Guidelines on Preventing Heart Disease in Women
As more information is learned on the prevention of coronary artery disease, it becomes increasingly clear that women should be considered at similar risk as men, and should undergo equally as aggressive preventative measures. Coronary artery disease is the leading cause of death in women, accounting for 38% of deaths among women, according to the American Heart Association.
The accepted risk factors for coronary artery disease (lipid status, smoking, high blood pressure, diabetes, and genetic profile) should be as aggressively pursued and modified in women as well as men. Every effort should be made to lower LDL cholesterol (ideally below 70-80), increase HDL cholesterol, use whatever means to stop smoking, and control blood pressure, especially in women with multiple risk factors. This includes aggressive dietary measures, 45 to 90 minutes of aerobic exercise daily, and pharmaceutical therapies as directed by by one's personal physician.
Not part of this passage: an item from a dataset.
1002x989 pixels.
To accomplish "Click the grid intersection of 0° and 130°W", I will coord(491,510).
The majority of over the counter supplements have not been proven to be of benefit in preventing coronary artery disease - including folic acid, antioxidants such as Vitamin E, and beta carotene.
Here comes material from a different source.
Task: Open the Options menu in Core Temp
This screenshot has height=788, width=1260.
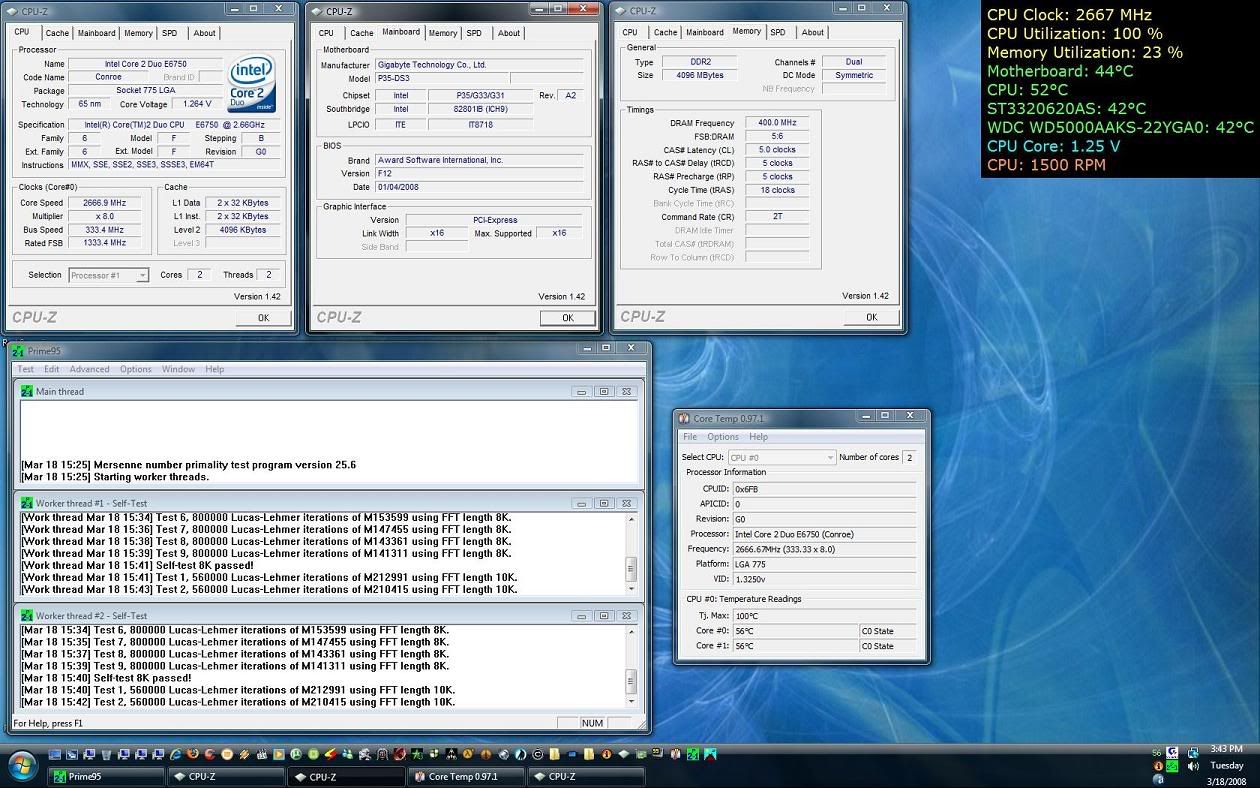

Agents that have been shown to be effective in preventing coronary artery disease include fish oils, which can be obtained from eating oily fish several times a week or taking daily fish oil capsules as a supplement, which is particularly beneficial in women with low levels of HDL cholesterol, high triglyceride levels, and a strong family history of premature coronary artery disease. Aspirin has also been shown to be of preventive benefit in women to reduce the incidence of coronary artery disease and strokes. In women with multiple risk factors for coronary artery disease, a dose of 325 mg per day is recommended, while in lower-risk women, 81 mg is probably sufficient. In women with a history of gastrointestinal disorders, enteric-coated aspirin is preferred.
The topic of hormone replacement therapy in postmenopausal women is controversial. At this point in time, there is no conclusive data to suggest the initiation of hormone therapy can prevent heart attack or stroke, and hormone therapy may in fact be detrimental to a woman's health. The need for female hormone replacement therapy should be carefully considered and determined by the patient's gynecologist or primary physician.